Transport for London will revise its capital works programme for the coming years after agreeing a £1.08bn funding package with the government.
The transport body has been in negotiations with the government to secure funds after its income was slashed as passenger numbers remain low due to the pandemic. This morning it confirmed the government had agreed to provide at least £1.08bn for the seven months to 11 December. This could rise to £1.78bn if income from passengers is lower than forecast. Conversely, TfL will have to repay some of the £1.08bn if income is higher than expected.
The funding is contingent on TfL cutting costs. The organisation said it will need to find £900m of savings, on top of £730m of savings already budgeted in its business plan. As part of this, it will revise its medium-term capital works programme. Details of the new programme, and the projects that will be affected, will be agreed with the government as part of its 2021 spending review later this year.
In March this year, TfL said the Department for Transport had asked it to look at cutting up to 30 per cent of its capital budget. Its capital works budget for the current year excluding Crossrail is £2.2bn.

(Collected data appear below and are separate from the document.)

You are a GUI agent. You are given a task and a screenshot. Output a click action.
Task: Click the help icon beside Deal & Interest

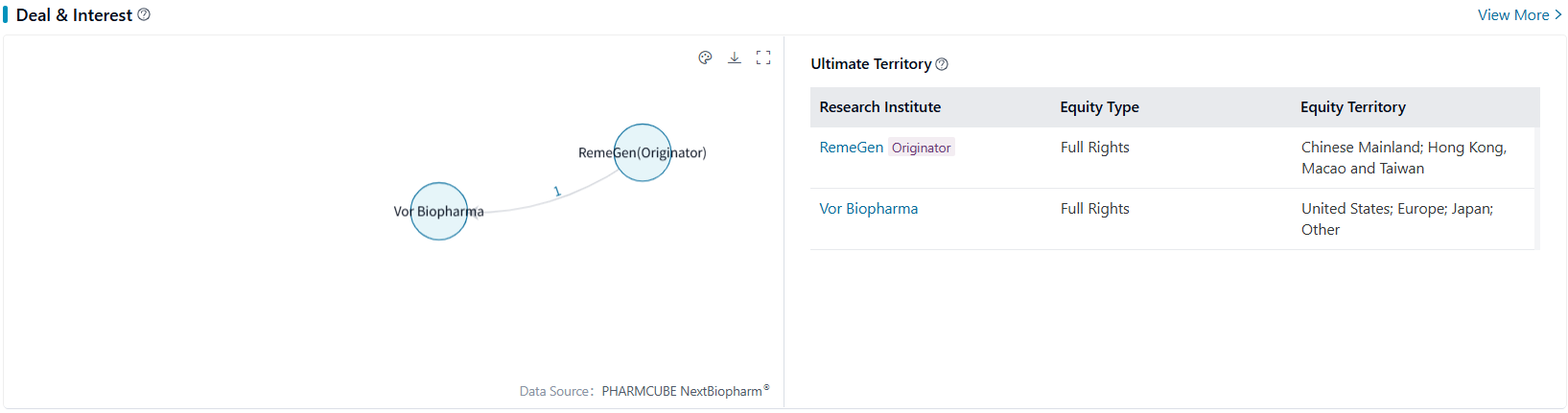144,14
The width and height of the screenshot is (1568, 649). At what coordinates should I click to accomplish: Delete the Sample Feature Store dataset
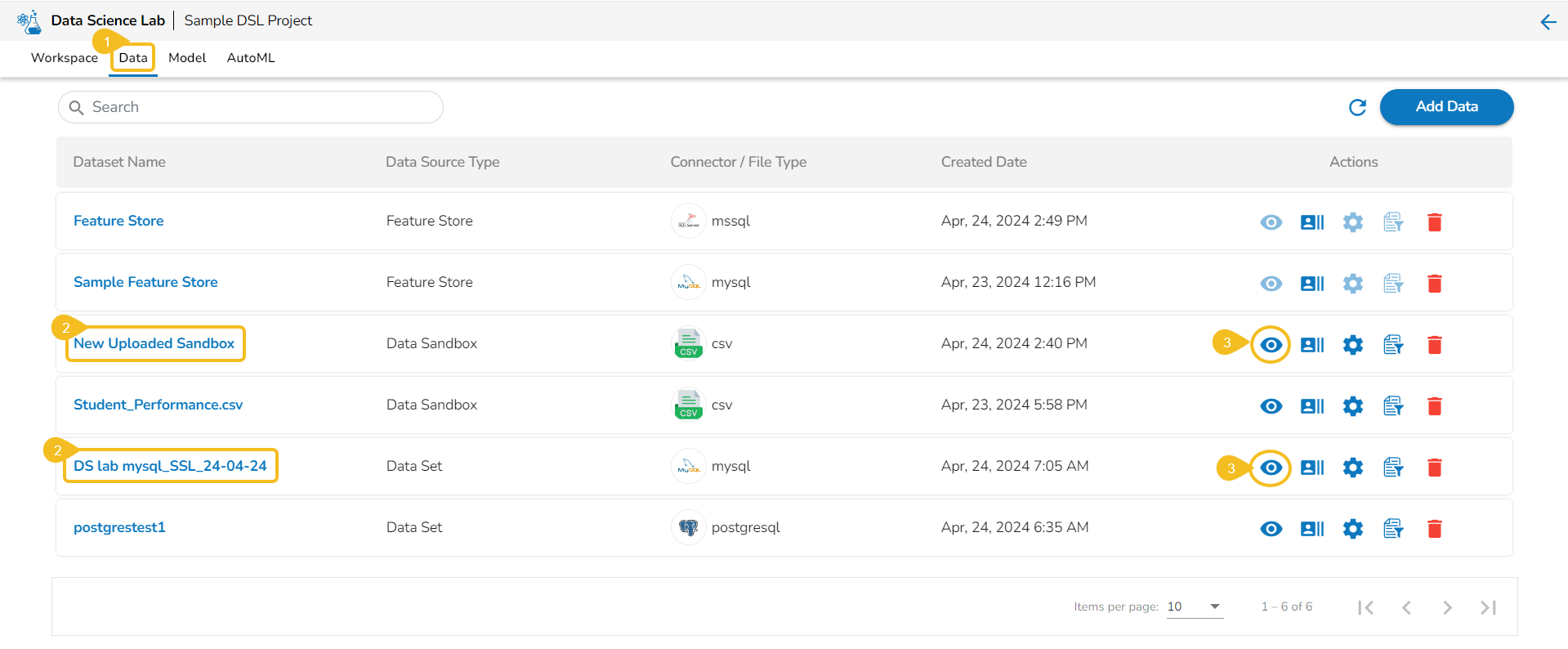[x=1434, y=284]
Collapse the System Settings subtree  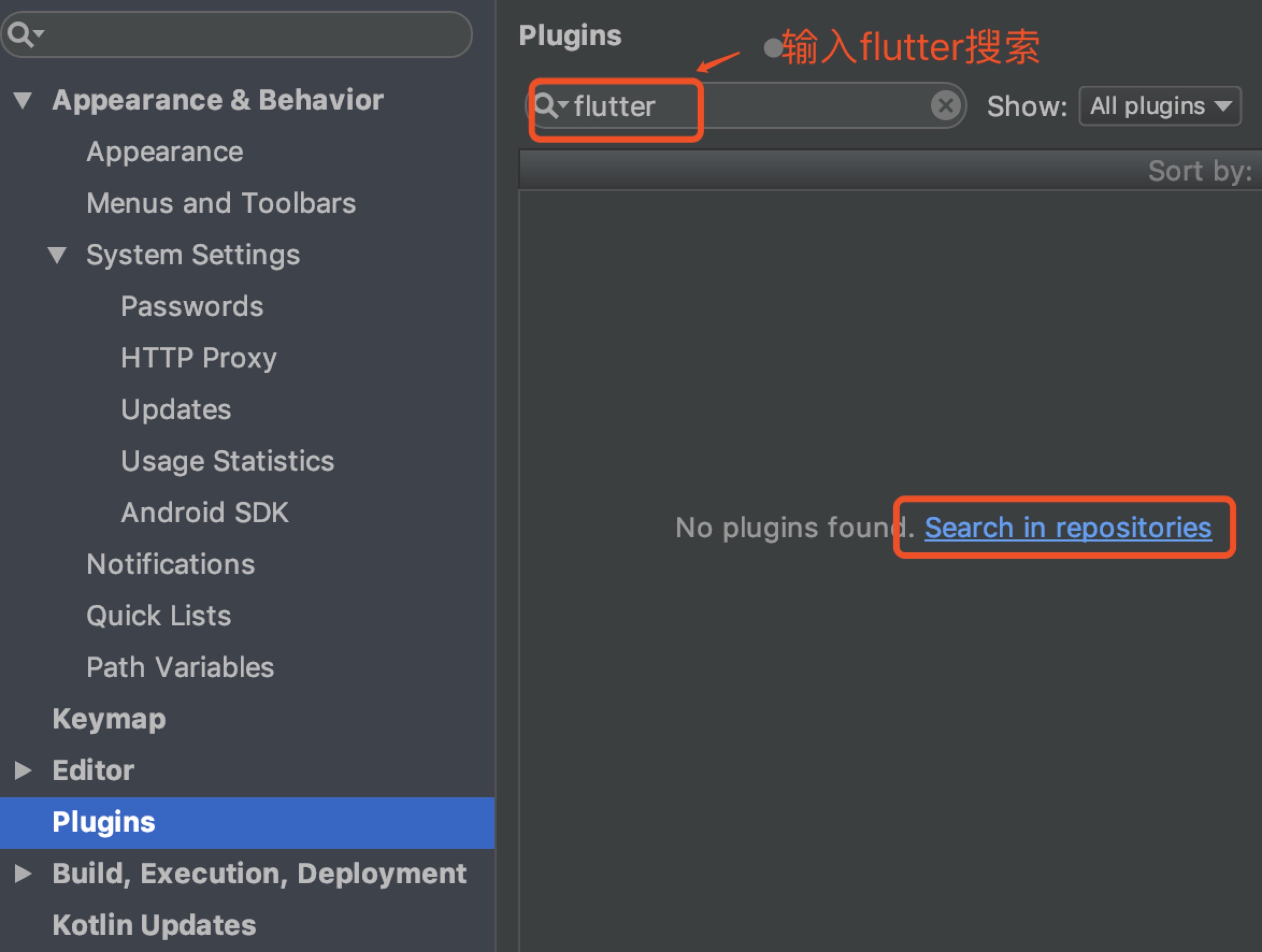[x=57, y=255]
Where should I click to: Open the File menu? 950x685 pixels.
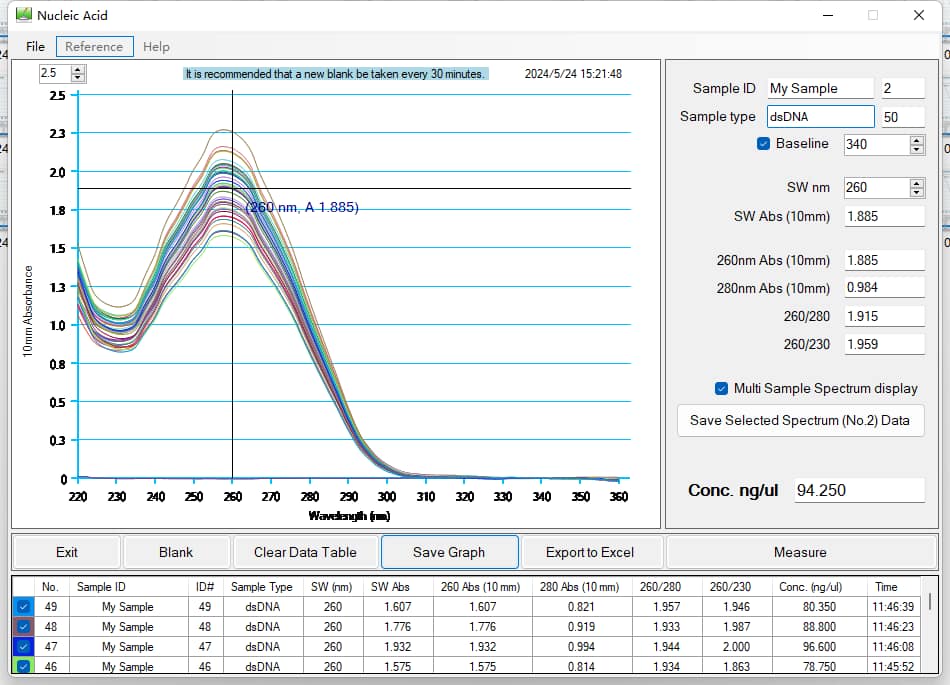(x=35, y=47)
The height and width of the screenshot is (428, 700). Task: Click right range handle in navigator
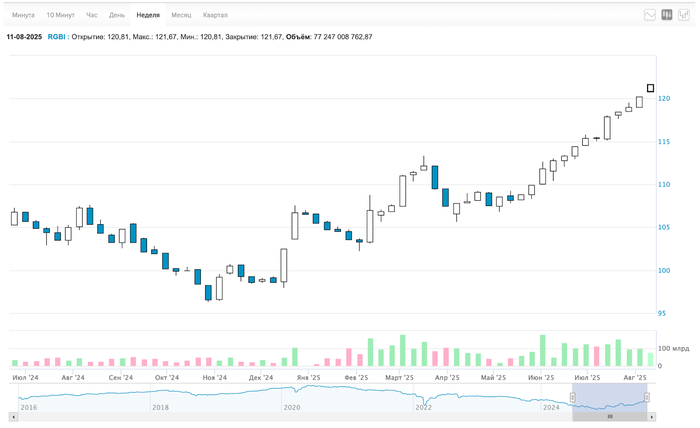click(x=650, y=398)
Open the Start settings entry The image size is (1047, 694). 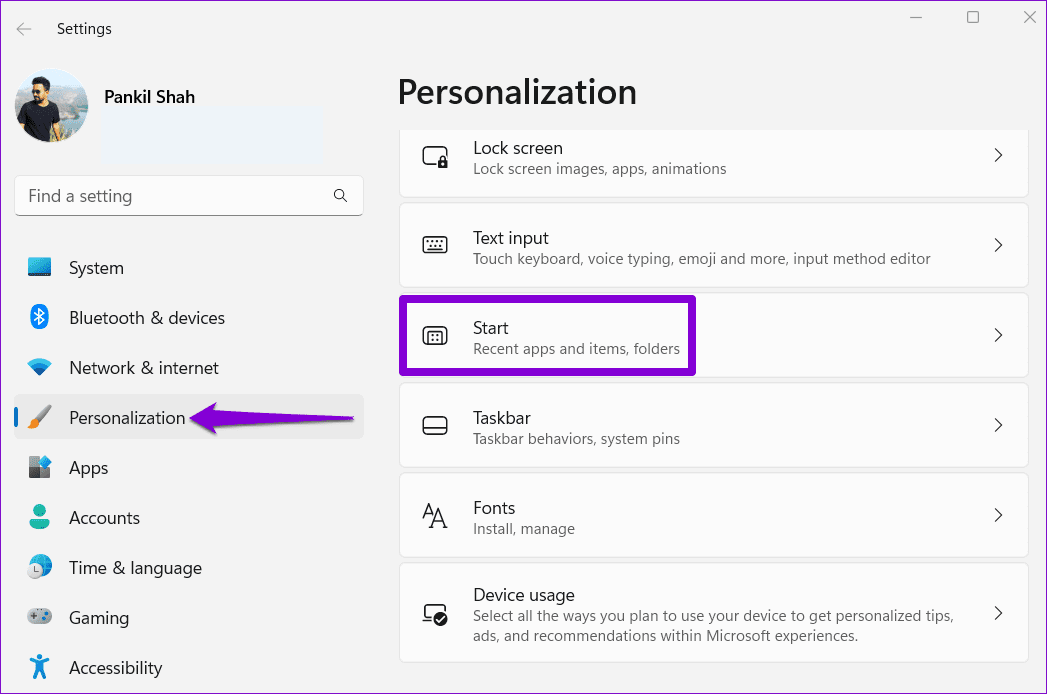pyautogui.click(x=714, y=335)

London’s transport commissioner Andy Byford said: “Today’s funding agreement with the government provides £1.08bn in base funding and further support should our passenger revenue income be lower than forecast until 11 December 2021 to enable us to continue to run near-full levels of service to stimulate London’s recovery and deliver a host of improvements like the Elizabeth line, Northern line extension and expansion of London Overground.”
In addition to the capital spending review, TfL has also committed to finding up to £1bn of new income per year from 2023, to set up a dedicated commercial property company to deliver new housing, and to work with the Department for Transport to introduce driverless trains on the London Underground.
The TSSA transport workers union has vowed to resist any job cuts. General secretary Manuel Cortes said: “The future is bleak for London’s transport system. These brutal cuts will hit TfL hard. But our union is crystal clear, any attempt to use compulsory redundancies to implement these cuts will be met with industrial action ballots.”